By Carl Begai
Toronto rockers Harem Scarem officially called it quits in 2008 after 20 years in the trenches. Co-founders Harry Hess (vocals) and Pete Lesperance (guitars) led the band through two decades of noteworthy hits and best forgotten misses, gaining considerable respect along the way as songwriters, musicians and producers, eventually bringing them to a point where the band didn’t hold enough promise for the future. Maritime-born drummer Creighton Doane – affectionately known as “Where’s Darren?” in reference Darren Smith, whom he replaced in 2000 – understood the decision to shut things down, but instead of seeking out a new band he opted to devote more time to production work of his own. Two years on he has resurfaced with a new one-man-band solo EP, Pilot Error, which showcases his talents as a musician, singer, and above all a songwriter. A far cry from Harem Scarem’s melodic rock sound, it’s an album that inevitably leaves people who dare to dive in wondering why Doane doesn’t release more music more often.

______________________________

Problem set -
a) Quote the listing from the line containing "The image size" through the end of the listing, both ends included, and leave out the pictures.
b) Continue the article about Creighton Doane's solo EP from the point where it stops.

[Records from a dataset]
______________________________

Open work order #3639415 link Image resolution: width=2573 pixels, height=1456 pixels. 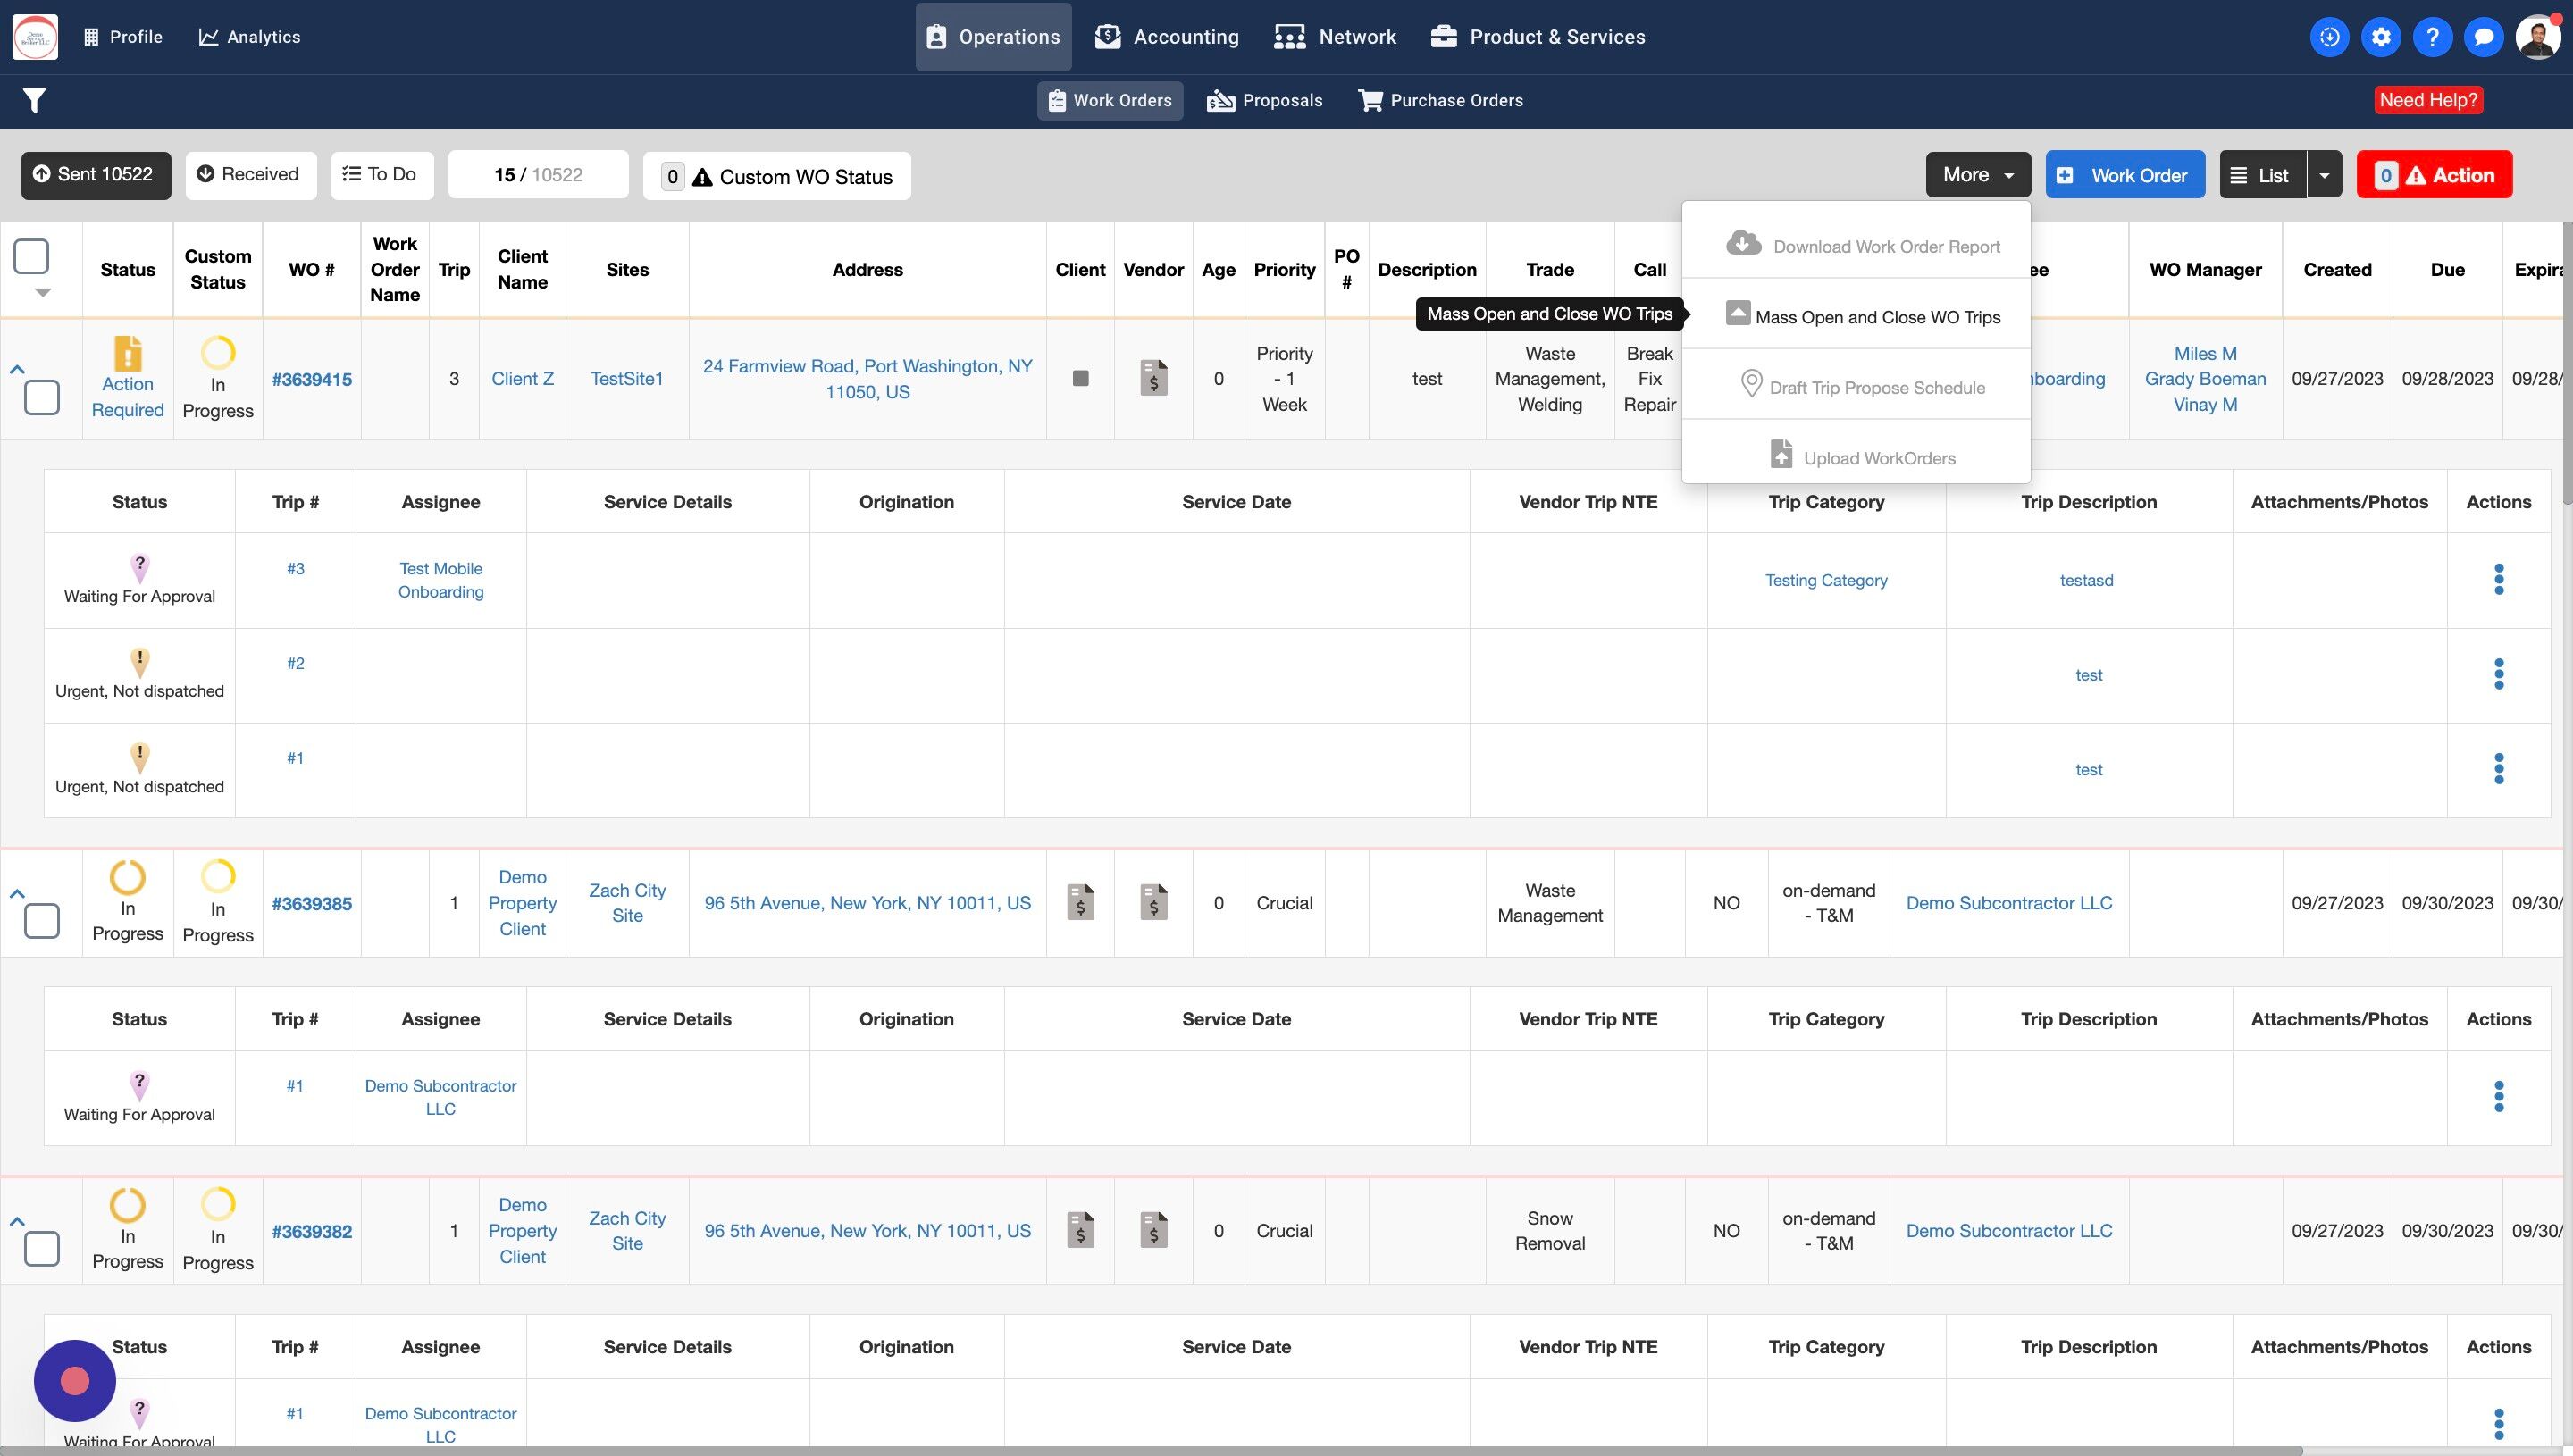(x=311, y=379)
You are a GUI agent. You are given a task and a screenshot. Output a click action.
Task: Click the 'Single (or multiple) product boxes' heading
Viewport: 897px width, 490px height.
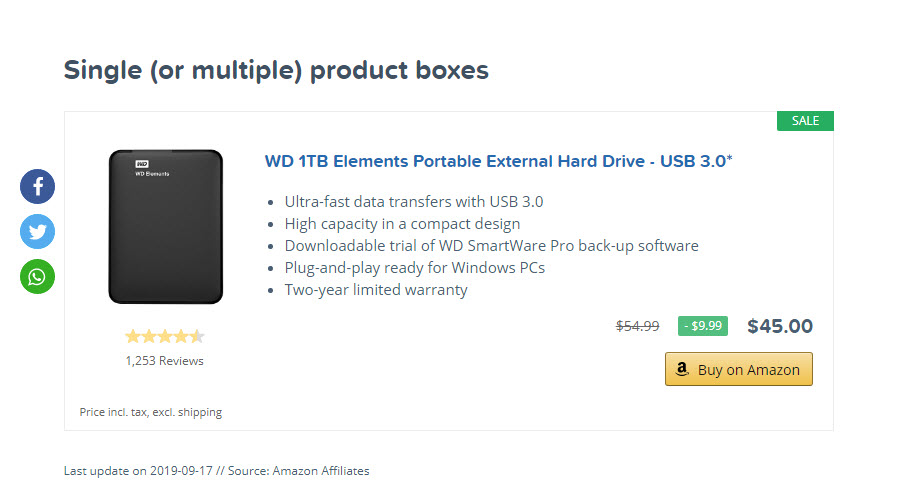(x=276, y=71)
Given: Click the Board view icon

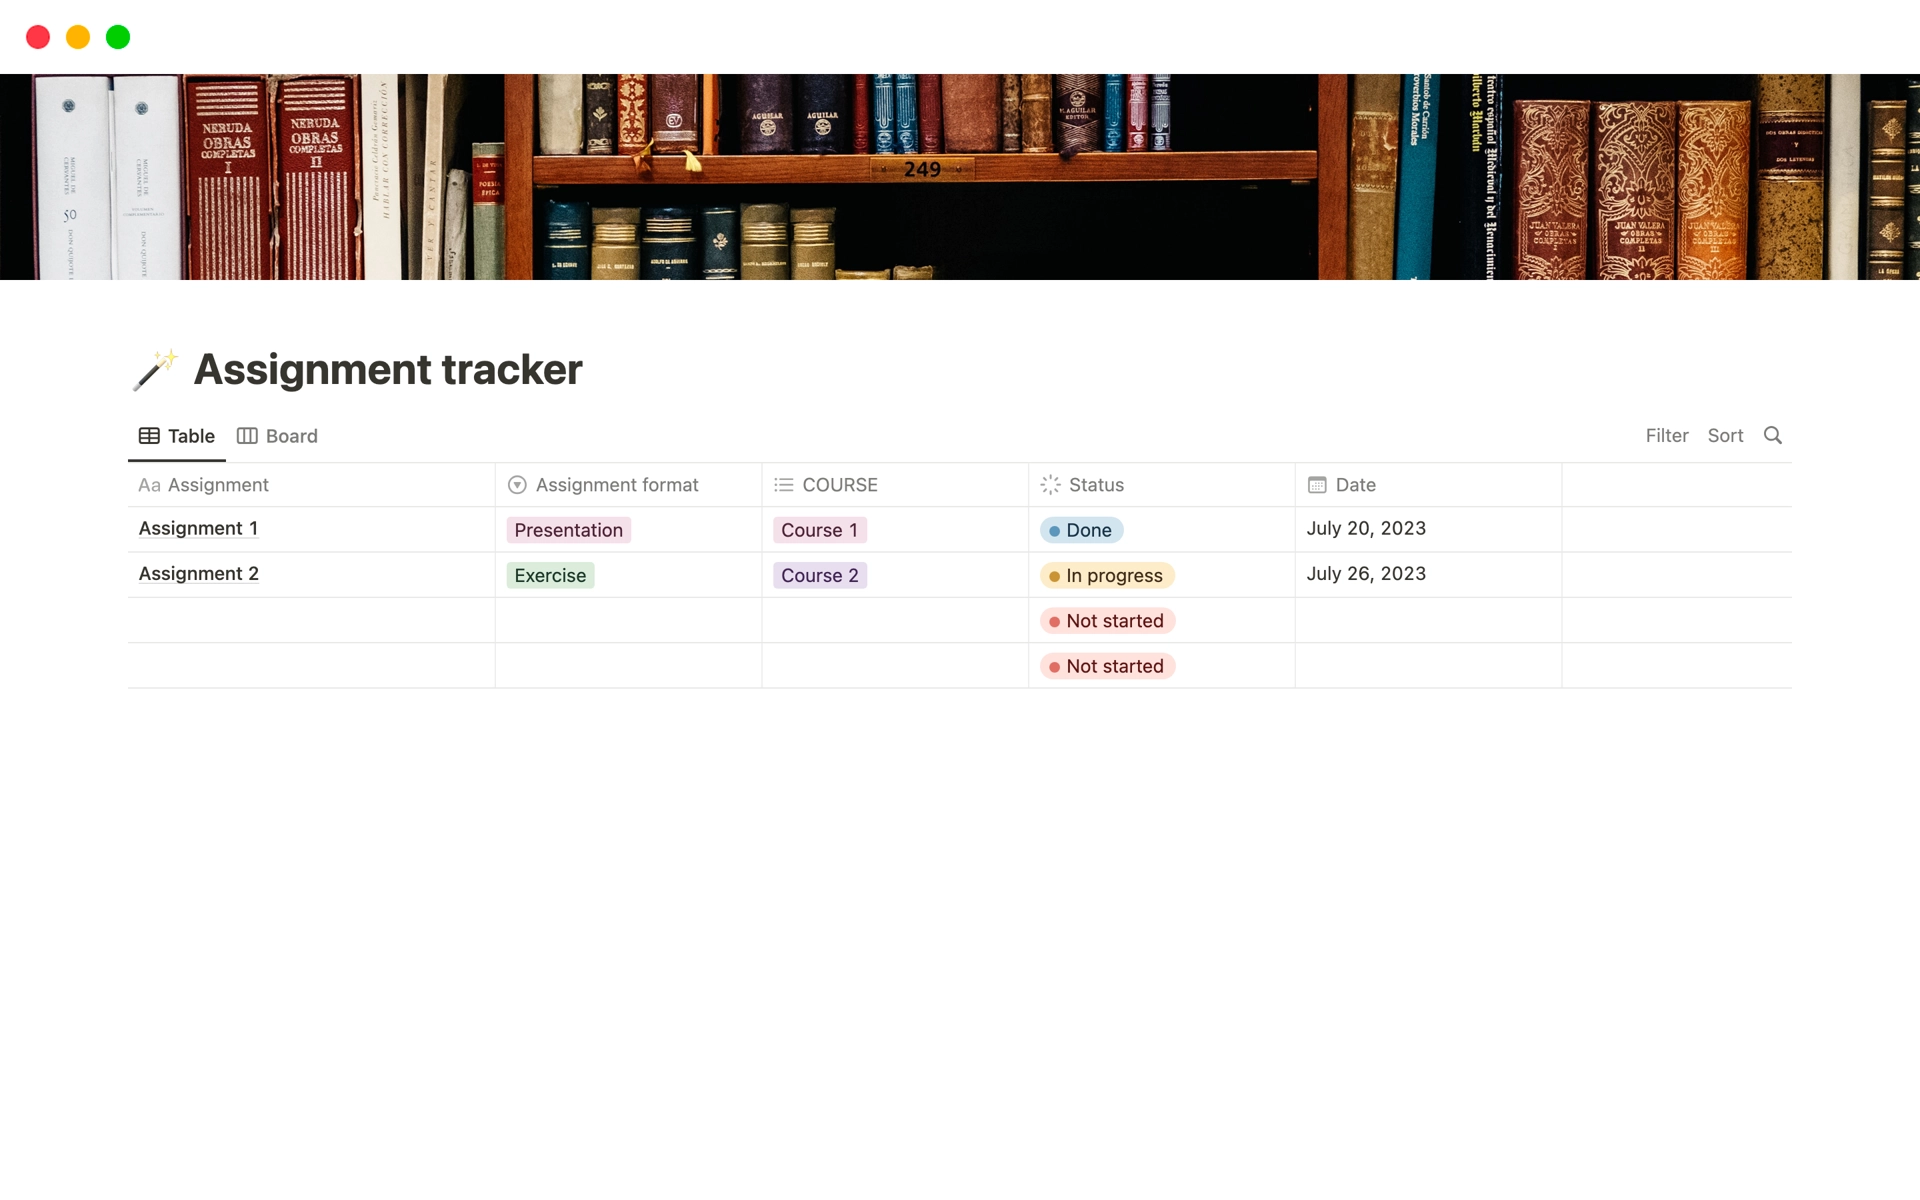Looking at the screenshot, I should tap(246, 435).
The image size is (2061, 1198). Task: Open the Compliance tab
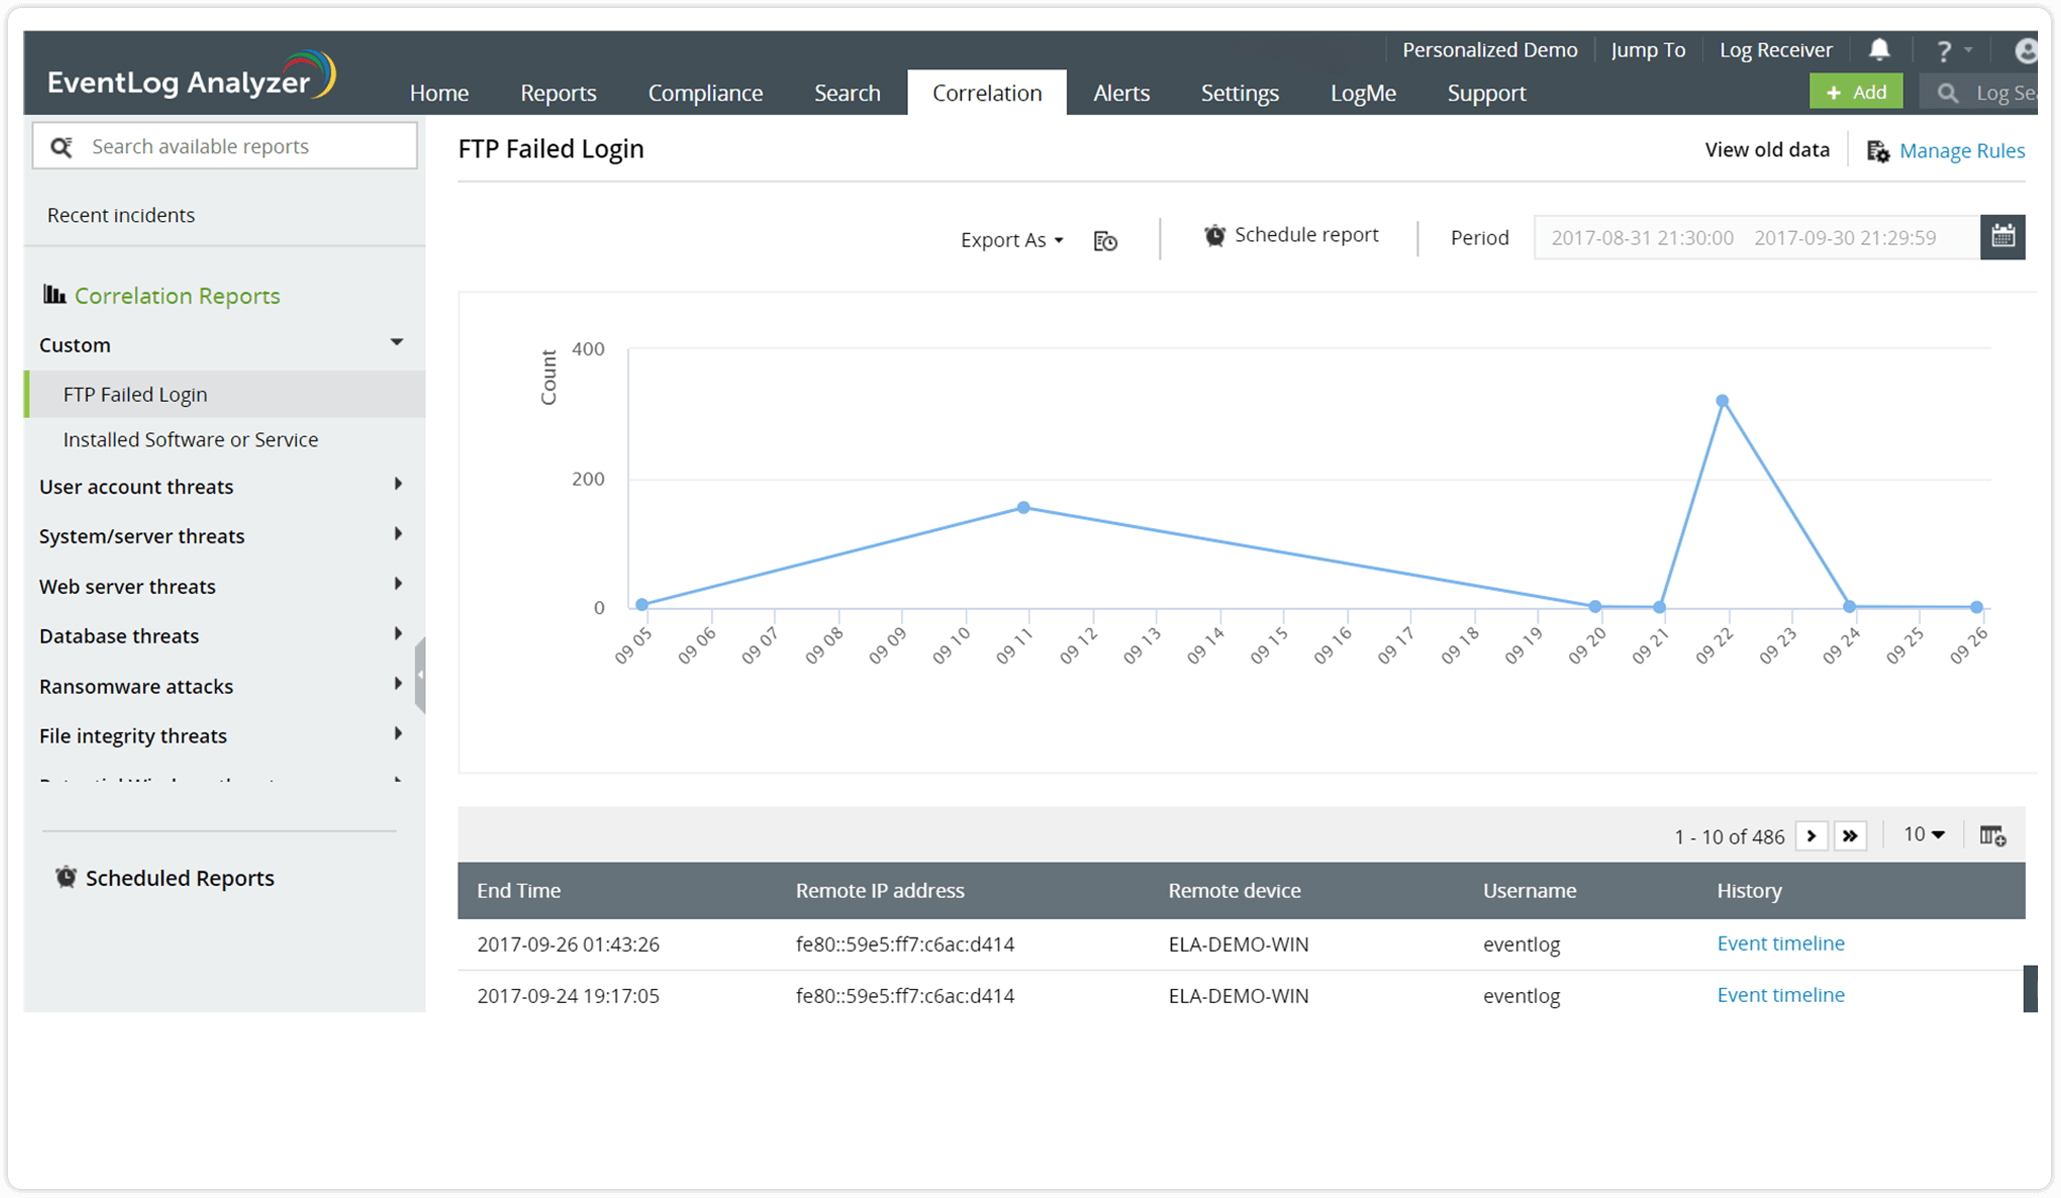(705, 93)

______________________________

The answers -
a)
The image size is (2061, 1198). Task: Open the Compliance tab
(705, 93)

b)
Harem Scarem’s split was “controversial” in the sense that there was no badmouthing or assorted mudslinging, nor was there any exceptional fanfare. It amounted to the band saying “Thank you, good night” and quietly exiting stage left.
“There were no falling outs or personality problems, it was more a matter of time,” Doane explains. “People were getting busy with other projects and I think it just became one of those things where lives go on and you want to do something else. I wasn’t one of the driving forces in Harem Scarem; I came in about half way through their career, but we certainly enjoyed and continue to enjoy working with each other. I was happy to be a part of the band even though I wasn’t really driving things creatively. It got to the point where Pete and Harry just decided that after 20 years, a lot of releases and records, were they really going to do something that hasn’t been done before? I guess they were asking if they had more to offer and if it was going to be rewarding in light of other things going on, and I think it felt like a respectful time to hang it up.”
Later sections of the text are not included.